Invernizzina

Invernizzina

Molti ricorderanno la famosa esclamazione “pitipitum paaah!” che concludeva il trailer su Carosello di Susanna tutta panna, il personaggio inventato per pubblicizzare il formaggio della Invernizzi. Susanna tutta panna diventò anche un bambolotto, raffigurante una bimba grassottella, con la faccia rotonda e i capelli biondissimi, proprio ispirata al Carosello televisivo. Oggi, su e-bay, questi bambolotti si trovano in vendita a prezzi sostenuti (anche a partire da 80 euro il pezzo).

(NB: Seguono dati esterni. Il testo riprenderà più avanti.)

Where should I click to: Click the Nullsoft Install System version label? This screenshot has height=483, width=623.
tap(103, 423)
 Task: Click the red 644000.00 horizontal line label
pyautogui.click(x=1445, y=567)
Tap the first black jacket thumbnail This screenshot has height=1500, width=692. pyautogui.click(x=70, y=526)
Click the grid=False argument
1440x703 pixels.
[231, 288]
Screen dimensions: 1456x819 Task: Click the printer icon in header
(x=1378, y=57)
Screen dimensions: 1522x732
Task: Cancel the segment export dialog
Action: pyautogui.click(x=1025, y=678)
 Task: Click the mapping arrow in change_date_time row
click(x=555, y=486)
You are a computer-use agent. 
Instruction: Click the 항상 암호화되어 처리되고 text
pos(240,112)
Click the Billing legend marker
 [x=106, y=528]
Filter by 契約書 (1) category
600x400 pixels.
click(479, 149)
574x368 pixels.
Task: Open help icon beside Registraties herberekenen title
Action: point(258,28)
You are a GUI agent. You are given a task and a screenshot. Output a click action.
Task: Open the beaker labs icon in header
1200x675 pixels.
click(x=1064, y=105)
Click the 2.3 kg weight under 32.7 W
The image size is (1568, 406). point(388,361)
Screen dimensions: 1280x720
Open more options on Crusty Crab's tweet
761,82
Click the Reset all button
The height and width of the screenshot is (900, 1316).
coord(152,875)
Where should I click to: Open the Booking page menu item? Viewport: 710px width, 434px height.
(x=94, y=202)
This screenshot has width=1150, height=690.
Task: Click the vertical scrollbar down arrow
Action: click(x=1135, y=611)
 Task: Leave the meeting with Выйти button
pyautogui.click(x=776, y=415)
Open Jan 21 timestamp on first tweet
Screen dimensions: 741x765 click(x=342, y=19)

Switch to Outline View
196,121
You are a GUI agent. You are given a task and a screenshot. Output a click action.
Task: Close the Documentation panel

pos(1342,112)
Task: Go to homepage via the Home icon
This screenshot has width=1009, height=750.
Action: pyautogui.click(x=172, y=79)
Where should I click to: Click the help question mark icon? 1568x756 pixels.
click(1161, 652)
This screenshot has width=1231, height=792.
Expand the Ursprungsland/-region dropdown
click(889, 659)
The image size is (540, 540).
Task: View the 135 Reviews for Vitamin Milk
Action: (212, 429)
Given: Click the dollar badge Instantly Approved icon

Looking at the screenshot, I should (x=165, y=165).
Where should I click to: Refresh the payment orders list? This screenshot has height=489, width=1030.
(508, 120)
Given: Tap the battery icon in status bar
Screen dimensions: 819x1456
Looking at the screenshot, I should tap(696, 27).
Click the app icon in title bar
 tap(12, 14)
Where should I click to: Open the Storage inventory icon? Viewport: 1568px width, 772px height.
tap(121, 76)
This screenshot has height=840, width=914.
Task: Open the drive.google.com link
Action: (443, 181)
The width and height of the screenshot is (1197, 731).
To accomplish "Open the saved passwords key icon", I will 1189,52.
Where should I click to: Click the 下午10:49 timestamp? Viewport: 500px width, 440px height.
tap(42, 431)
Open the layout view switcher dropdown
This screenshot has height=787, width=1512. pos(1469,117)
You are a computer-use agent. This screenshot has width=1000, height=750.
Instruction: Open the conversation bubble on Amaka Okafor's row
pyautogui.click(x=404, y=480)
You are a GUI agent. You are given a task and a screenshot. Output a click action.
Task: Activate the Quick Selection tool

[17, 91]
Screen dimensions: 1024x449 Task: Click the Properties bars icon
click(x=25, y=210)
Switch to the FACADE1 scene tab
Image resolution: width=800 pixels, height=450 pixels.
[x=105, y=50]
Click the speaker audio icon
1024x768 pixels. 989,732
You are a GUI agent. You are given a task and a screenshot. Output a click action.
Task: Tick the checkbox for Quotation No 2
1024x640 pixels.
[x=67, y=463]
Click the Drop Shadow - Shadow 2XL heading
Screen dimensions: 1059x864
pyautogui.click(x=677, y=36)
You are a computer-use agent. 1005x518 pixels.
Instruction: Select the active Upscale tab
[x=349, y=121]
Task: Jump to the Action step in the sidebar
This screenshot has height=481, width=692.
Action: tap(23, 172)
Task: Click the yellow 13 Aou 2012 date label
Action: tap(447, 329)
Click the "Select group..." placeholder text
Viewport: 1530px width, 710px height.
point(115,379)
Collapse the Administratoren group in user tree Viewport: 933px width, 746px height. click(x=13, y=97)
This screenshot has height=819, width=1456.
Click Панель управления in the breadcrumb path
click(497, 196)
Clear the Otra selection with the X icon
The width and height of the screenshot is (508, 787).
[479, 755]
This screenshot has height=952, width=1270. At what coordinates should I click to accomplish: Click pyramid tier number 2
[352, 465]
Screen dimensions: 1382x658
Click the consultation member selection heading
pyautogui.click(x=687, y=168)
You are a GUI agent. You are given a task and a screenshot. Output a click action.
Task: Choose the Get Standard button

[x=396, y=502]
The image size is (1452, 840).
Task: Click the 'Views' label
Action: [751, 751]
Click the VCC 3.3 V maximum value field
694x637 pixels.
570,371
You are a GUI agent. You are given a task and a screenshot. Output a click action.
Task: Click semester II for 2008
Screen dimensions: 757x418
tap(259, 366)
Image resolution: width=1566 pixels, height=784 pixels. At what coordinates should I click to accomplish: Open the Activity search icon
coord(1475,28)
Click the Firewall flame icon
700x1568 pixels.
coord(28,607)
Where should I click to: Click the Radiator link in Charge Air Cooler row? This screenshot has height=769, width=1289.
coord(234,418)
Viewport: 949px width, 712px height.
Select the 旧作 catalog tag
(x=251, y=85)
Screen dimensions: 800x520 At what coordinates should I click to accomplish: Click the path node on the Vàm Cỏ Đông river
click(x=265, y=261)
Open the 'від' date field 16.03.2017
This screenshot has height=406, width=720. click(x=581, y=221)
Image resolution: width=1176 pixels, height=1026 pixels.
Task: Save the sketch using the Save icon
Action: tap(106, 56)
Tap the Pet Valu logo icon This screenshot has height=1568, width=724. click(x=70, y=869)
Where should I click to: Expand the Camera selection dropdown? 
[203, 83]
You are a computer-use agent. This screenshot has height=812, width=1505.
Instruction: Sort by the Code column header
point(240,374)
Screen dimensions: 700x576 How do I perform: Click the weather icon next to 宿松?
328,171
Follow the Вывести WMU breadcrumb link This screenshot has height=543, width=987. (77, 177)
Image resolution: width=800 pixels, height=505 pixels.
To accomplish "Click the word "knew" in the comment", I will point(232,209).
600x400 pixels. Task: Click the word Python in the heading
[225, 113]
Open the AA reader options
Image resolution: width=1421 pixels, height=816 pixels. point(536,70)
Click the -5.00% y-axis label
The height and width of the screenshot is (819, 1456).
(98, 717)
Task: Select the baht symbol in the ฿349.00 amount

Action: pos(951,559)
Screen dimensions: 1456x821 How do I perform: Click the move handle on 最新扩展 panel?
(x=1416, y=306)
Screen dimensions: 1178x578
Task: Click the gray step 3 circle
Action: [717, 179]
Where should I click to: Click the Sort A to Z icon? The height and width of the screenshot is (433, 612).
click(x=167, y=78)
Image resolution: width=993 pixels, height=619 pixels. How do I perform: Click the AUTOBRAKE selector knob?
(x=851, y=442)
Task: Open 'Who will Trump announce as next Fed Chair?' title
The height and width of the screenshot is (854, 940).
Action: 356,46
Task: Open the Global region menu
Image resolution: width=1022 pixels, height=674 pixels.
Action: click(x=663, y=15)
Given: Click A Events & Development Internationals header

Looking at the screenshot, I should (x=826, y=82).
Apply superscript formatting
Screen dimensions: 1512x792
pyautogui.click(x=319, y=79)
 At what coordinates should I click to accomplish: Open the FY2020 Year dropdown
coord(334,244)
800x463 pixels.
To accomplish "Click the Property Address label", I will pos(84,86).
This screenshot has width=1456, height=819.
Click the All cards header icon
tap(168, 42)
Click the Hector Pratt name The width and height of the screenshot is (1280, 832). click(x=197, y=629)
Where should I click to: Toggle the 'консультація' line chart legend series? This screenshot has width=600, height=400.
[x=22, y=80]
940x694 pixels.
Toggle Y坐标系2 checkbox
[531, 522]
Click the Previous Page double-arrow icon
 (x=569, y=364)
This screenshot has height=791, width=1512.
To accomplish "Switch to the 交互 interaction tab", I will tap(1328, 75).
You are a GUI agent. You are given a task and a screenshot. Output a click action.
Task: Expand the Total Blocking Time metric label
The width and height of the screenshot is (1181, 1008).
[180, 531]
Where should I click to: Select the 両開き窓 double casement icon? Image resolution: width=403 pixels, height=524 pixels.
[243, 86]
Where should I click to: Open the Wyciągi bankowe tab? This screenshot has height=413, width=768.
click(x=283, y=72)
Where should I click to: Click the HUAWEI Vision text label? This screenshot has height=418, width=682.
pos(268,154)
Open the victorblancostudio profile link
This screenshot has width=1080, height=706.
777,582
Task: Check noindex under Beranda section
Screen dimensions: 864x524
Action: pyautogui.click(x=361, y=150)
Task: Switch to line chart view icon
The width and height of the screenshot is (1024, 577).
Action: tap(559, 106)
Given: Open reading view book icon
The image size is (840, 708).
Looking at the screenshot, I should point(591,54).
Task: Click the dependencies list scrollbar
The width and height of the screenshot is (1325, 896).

Invernizzina è la celebre marca di crescenza Invernizzi, composta di latte, sale, fermenti e l’aggiunta di crema di latte. Il termine crescenza deriva dal latino crescentia o dal lombardo carsenza che significano “focaccia”, per la caratteristica di questo formaggio di crescere e gonfiarsi come il pane. Detta anche stracchino è un formaggio molle di grande cremosità che nasce dall’idea di Giovanni Invernizzi che aveva fondato la sua ditta nel 1908 e, nel 1914, l’aveva spostata a Melzo che divenne il più importante centro caseario industriale italiano, anche per la presenza della Galbani. Nel 1928 Giovanni Invernizzi compra lo stabilimento di Caravaggio e qui produce stracchino, gorgonzola, provolone, grana padano e formaggi fusi. Nel 1963 la Invernizzi diventa la seconda più grande industria casearia nazionale, vi lavorano oltre 850 addetti. Proprio in quegli anni la ditta si fa conoscere su tutto il territorio della penisola grazie alla prima pubblicità della Invernizzina, quella fatta da Nino Taranto che di fronte a un maresciallo che si era sentito preso in giro e diceva: "Mi mangerei le mani", l’attore rispondeva: "No, invece di mangiarvi le mani, mangiatevi Invernizzina!". E sulla musica di "tolon tolon": "Invernizzi Invernizzina che bonta!"